SET TASK -> Rewrite each of the records below with "Open" changed to "Select" and nothing else altered. Omit the pictures from your answer.
*** SOURCE DATA
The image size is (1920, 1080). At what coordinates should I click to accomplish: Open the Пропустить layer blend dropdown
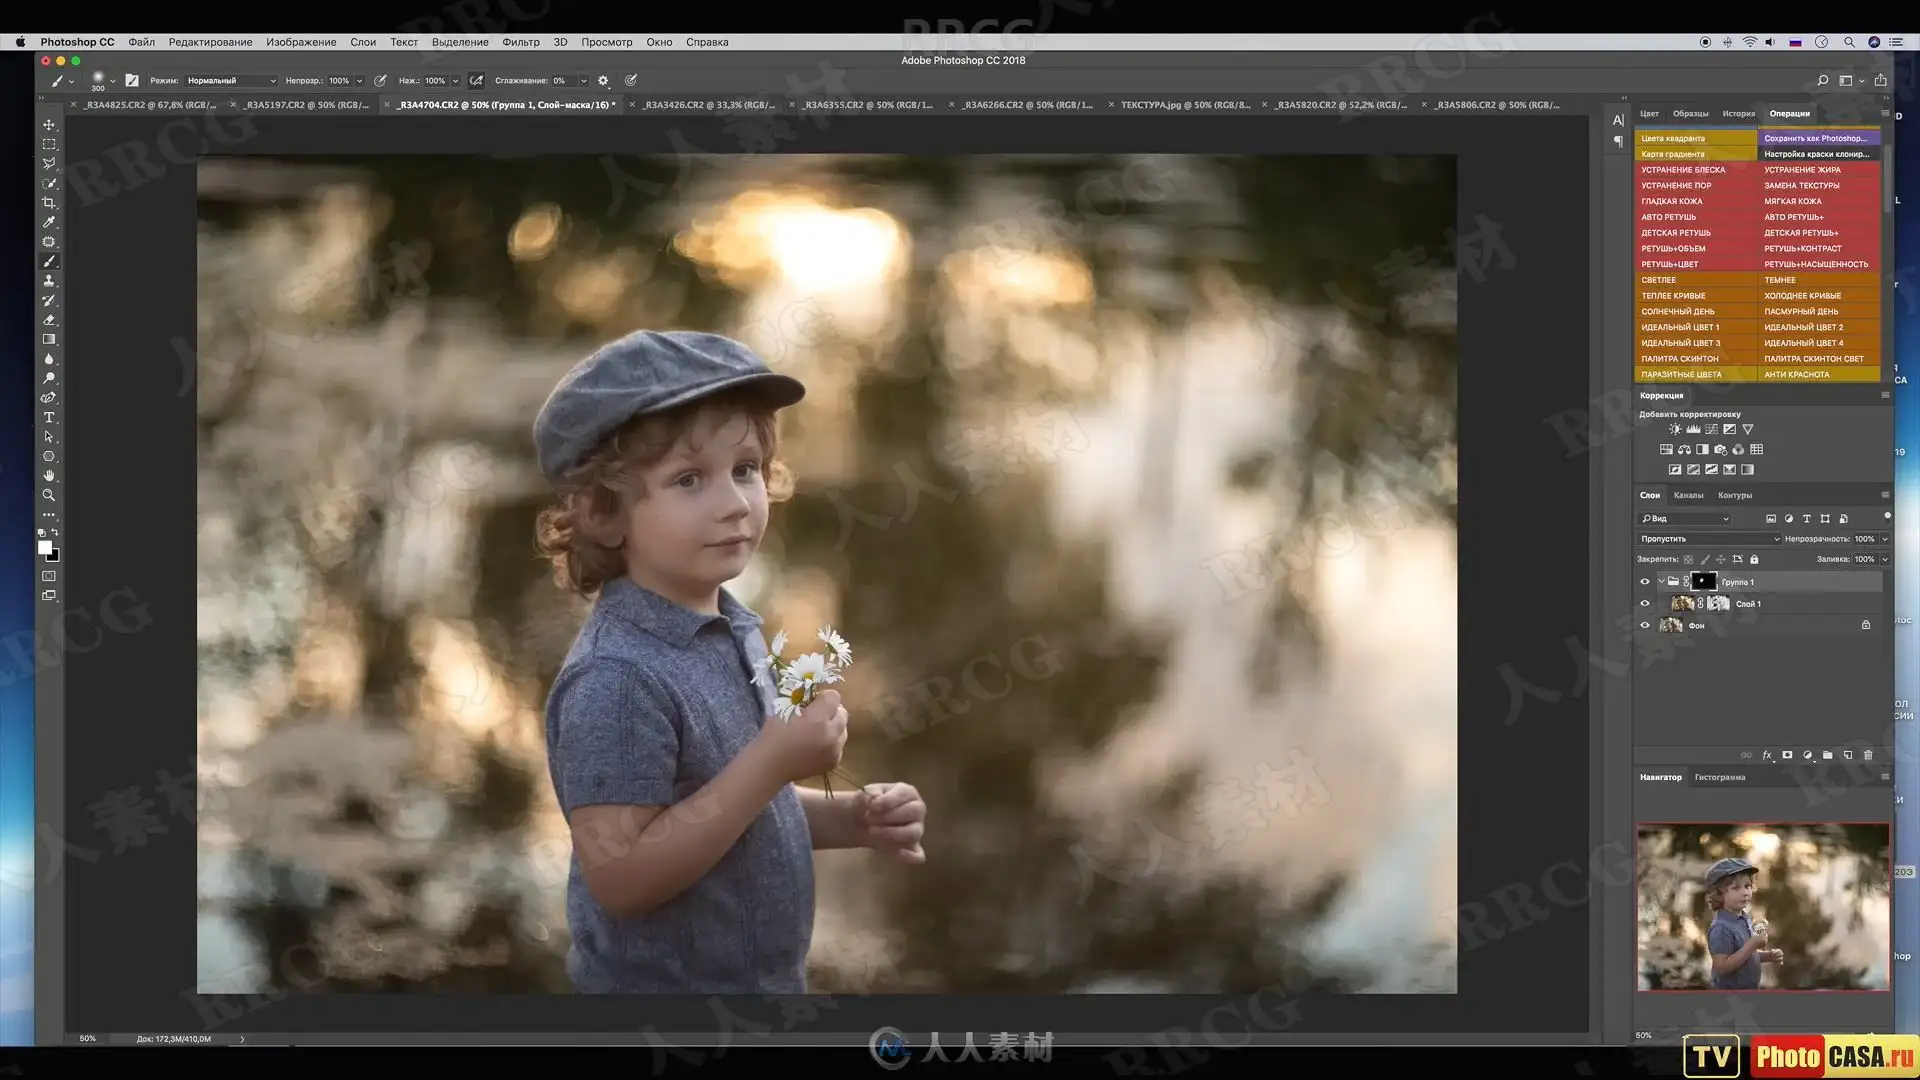coord(1709,539)
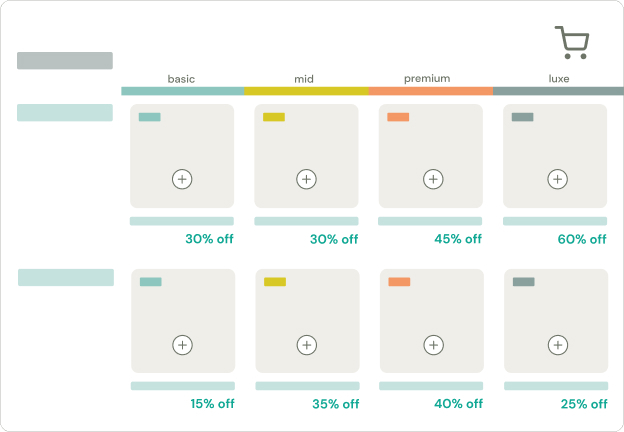Add the premium 45% off product
The height and width of the screenshot is (432, 624).
point(433,179)
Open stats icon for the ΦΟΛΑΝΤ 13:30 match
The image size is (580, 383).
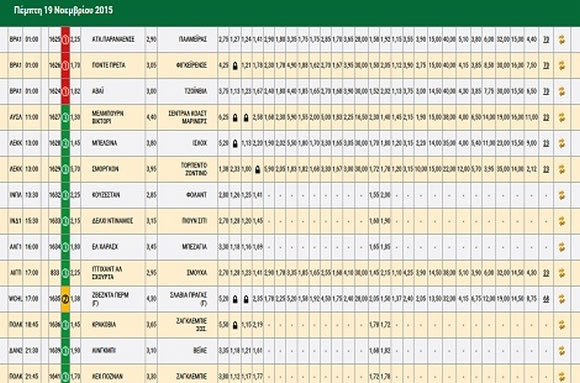point(562,195)
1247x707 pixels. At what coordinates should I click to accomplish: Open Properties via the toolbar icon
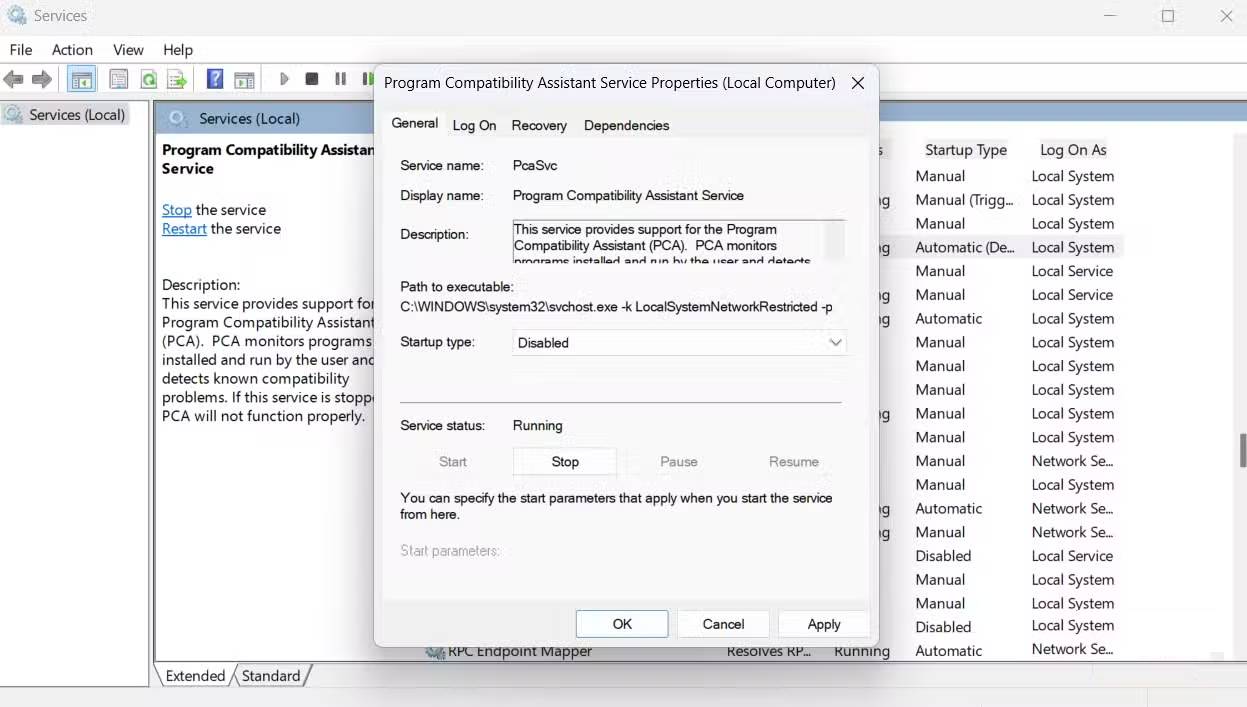pyautogui.click(x=119, y=80)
******
RESULT OF THE TASK ->
The image size is (1920, 1080). At what coordinates should I click to accomplish: Select the Пропустить layer blend dropdown
coord(1709,539)
Add the premium 45% off product
The height and width of the screenshot is (432, 624).
point(433,179)
Select stats icon for the ΦΟΛΑΝΤ 13:30 match
The image size is (580, 383).
point(562,195)
1247x707 pixels. At what coordinates should I click to accomplish: Select Properties via the toolbar icon
pyautogui.click(x=119, y=80)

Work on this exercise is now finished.